Each entry must be copied exactly, without omission.

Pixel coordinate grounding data
· · · · ·

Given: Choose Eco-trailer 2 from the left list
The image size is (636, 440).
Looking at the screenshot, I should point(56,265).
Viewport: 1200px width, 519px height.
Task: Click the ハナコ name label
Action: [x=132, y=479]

· · · · ·

- [Written response]
Given: Choose Eco-trailer 2 from the left list
The image size is (636, 440).
Looking at the screenshot, I should point(56,265).
Viewport: 1200px width, 519px height.
Task: Click the ハナコ name label
Action: [x=132, y=479]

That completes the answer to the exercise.